And one super-annoying way that someone, please God, knows how to fix.

1.) My CDRW and DVD player are not installed. I mean, they are no longer there according to my computer. Here is what it says about them under Device Manager.

Windows cannot load the device driver for this hardware. The driver may be corrupted or missing. (Code 39)

I uninstalled and ran the reinstller, then uninstalled and restarted and tried to install, *then* panicked. The CDs are my computers only real outlet into civilzation--I don't even have a working disk drive anymore, since I gave up on it after getting the CDRW. So no, I can't pop out the XP Pro disk and use it to get the drivers.

I *can* however, access the other computer hooked into mine. I tried to use it to reinstall the drivers, but that so didn't work you'd be shocked.

Advice would be nice. No, really. I have at least three more months until I can get a new one, and I really don't want this one to die. Really.

2.) Saw guy today. Very hot. Works for sears.com. Did I mention he's hot?
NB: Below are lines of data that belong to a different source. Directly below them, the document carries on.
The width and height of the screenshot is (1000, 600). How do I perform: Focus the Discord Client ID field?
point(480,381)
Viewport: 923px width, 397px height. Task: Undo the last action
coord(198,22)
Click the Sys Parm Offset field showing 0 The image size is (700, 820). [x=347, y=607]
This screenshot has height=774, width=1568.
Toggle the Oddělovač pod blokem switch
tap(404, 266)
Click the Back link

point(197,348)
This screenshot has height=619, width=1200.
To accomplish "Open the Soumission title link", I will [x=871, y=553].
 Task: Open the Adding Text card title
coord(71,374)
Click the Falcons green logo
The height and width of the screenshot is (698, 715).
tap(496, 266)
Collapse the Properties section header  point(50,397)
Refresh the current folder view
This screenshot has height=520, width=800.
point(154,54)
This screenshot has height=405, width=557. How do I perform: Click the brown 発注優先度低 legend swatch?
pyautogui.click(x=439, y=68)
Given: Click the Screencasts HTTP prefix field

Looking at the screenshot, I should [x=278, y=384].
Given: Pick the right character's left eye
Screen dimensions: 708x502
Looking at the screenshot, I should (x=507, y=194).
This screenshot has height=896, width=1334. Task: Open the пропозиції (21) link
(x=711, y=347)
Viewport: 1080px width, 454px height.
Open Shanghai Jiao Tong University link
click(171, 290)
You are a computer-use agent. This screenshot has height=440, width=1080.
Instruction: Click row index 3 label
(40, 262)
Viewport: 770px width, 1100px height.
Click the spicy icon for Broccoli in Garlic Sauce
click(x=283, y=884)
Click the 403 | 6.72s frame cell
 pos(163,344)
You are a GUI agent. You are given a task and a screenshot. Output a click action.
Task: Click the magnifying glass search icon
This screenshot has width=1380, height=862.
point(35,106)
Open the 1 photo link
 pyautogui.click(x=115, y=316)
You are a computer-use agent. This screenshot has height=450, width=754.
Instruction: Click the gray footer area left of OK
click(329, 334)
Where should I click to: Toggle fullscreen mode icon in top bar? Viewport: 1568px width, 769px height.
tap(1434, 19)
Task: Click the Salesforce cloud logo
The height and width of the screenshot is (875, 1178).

One day, I shall be smooth and stumble up and be able to *introduce* myself. Instead of hovering a few feet away, objectifying him behind his back.

Though that *is* kind of amusing, in a sad, fangirl, geek way. I've learned instamindporn. It's when you sit a few feet from someone, stare at them, and imagine them naked doing oh so many things. Or just naked. Though honestly, those pants were doing some of the job for me.

*re-reads that* You know, when I say it like that, it sounds a lot creepier than it is. Or maybe it's just as creepy as it is. I don't mind anymore. I've grown beyond such trifles as, say, good taste and normality. Bah.

3.) For the life of me, I cannot find any Brian pictures I can objectify into icons to gape over. Anyone have icons or pictures? Please? With sugar on top?

4.) Dental visit Monday. Yes, you all know the drill. One root canal, one root treatment, one temporary cap, one day of blissful numbness, and serious complaining for the next two days. My dental issues have actually become the most interesting part of me. That is *really* sad.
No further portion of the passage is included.